The absolute numbers of breast cancer diagnoses remain relatively small: compared to women who had never given birth, for every 100,000 women age 41 to 45 who delivered within the last 3 to 7 years, there were an added 41 cases of breast cancer.

It’s worth noting that the eventual protection against breast cancer that childbirth offers applies only to the type that depends on the hormone estrogen. And perhaps surprisingly, the authors reported that breastfeeding does not dampen the years-long risk increase.

How childbearing might affect breast cancer

These findings do not explain exactly how any of these factors—age at first delivery, time since delivery, number of deliveries—promote or protect against breast cancer. The study authors said that one possible explanation is a burst in breast cell growth that occurs during pregnancy, which may push some cells with cancerous tendencies further toward disease.

Do the findings change current practices?

The authors emphasize that the important takeaway from their findings is that women and their healthcare providers should be alert in the years following childbirth to this slight increase in risk. “We want women and their doctors not to assume that recently having a child is always protective for breast cancer,” Nichols said.
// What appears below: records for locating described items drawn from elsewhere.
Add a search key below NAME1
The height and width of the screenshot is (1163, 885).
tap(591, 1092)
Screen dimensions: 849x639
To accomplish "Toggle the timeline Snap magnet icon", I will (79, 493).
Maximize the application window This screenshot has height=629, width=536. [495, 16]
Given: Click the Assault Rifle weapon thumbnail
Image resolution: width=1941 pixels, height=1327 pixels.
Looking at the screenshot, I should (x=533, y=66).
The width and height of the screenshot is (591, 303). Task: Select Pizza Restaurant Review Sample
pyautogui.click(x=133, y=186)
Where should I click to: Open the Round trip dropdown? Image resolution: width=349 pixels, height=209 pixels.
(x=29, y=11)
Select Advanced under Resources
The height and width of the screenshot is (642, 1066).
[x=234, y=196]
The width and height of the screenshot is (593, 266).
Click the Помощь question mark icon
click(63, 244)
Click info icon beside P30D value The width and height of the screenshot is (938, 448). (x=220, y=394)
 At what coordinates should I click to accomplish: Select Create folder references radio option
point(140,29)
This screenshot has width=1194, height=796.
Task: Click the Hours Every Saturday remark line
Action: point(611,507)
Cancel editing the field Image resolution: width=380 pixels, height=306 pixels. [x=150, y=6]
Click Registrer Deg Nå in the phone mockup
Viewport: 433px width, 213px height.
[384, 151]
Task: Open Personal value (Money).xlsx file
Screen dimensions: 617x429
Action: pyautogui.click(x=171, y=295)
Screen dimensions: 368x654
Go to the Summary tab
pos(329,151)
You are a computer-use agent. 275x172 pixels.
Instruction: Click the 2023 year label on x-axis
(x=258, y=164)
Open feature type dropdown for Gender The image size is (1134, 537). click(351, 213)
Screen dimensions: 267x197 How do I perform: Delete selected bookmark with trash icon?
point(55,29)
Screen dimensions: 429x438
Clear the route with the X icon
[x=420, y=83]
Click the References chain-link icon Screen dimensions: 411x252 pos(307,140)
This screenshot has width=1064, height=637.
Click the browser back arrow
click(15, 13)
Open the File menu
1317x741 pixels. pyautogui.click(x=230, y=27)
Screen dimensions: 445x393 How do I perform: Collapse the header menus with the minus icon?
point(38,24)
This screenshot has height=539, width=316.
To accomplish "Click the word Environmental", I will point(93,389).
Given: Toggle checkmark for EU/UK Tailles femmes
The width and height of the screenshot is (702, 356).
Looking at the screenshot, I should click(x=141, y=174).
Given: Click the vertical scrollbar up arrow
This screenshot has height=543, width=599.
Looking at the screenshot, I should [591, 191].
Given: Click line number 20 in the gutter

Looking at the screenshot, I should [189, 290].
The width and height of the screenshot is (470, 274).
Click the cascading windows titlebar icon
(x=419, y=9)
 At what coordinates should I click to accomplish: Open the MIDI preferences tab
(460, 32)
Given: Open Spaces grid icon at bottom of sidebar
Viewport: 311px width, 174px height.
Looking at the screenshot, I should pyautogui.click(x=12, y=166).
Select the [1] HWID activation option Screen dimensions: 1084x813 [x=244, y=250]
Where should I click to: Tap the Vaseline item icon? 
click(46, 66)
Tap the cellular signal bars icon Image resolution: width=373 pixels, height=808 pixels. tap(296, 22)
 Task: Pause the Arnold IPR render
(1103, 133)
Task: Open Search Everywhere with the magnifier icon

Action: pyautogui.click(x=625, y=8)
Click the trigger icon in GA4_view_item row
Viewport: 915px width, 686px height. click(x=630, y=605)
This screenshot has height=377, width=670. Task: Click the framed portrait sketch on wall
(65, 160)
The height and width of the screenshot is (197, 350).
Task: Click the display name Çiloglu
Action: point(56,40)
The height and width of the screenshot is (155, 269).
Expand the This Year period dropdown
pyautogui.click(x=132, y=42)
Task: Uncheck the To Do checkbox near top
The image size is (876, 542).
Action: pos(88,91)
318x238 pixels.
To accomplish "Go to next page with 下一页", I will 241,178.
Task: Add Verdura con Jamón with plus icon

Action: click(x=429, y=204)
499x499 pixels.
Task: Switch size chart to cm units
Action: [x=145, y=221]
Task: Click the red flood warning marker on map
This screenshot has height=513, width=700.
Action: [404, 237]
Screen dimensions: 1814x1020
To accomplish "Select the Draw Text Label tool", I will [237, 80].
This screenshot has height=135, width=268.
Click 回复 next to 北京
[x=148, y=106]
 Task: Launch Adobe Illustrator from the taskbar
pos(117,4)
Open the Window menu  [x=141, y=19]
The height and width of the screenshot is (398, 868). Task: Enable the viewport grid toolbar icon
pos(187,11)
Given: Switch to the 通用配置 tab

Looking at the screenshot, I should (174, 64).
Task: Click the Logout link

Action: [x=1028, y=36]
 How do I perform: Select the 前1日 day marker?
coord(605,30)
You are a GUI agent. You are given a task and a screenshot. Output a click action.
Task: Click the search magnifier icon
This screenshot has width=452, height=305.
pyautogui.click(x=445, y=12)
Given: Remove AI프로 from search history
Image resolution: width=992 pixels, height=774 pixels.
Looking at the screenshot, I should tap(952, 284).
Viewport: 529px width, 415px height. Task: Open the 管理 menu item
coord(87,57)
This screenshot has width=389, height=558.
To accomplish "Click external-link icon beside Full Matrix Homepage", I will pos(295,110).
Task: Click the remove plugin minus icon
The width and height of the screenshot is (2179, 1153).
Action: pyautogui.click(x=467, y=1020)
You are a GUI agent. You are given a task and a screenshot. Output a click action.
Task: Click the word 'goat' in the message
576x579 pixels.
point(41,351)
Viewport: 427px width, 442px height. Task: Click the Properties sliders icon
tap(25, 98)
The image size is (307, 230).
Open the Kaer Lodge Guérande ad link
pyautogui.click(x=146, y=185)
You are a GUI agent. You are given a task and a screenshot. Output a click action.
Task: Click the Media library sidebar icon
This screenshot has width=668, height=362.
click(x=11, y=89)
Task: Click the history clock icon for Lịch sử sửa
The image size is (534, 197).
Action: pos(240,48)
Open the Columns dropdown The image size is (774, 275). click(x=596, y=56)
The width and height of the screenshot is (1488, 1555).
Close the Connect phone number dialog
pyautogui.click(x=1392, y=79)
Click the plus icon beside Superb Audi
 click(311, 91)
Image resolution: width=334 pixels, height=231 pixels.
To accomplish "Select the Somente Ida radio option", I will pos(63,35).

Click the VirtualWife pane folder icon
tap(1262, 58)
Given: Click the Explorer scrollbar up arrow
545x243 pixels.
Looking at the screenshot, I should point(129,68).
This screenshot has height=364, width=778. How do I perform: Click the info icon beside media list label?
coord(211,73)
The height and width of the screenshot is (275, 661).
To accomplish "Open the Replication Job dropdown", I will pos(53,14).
In an editorial accompanying the study, Katrina Armstrong, MD, of Massachusetts General Hospital in Boston, notes that most breast cancer doesn’t strike until women are in their 50s or older and that childbirth becomes protective for most women by this age. This protection during higher-risk ages is probably more important than the transient risk increase at younger ages when risk is already quite low, says Armstrong. In general, she says, women do not need to deviate from current practices for screening, diagnosing and preventing breast cancer.

That means all women should follow a healthy lifestyle—including eating healthfully, exercising and limiting alcohol consumption—to reduce breast cancer risk as much as possible. It also means consulting with a doctor right away if a woman detects anything abnormal in her breasts.

This research may not change official breast cancer screening guidelines, but most recommendations allow some flexibility for women to decide with their doctors when to begin. The new findings lend credence to the notion that information about childbirth may be a valuable piece of information women and their doctors can factor in—along with all other risk factors—when deciding what screening schedule makes the most sense for each individual.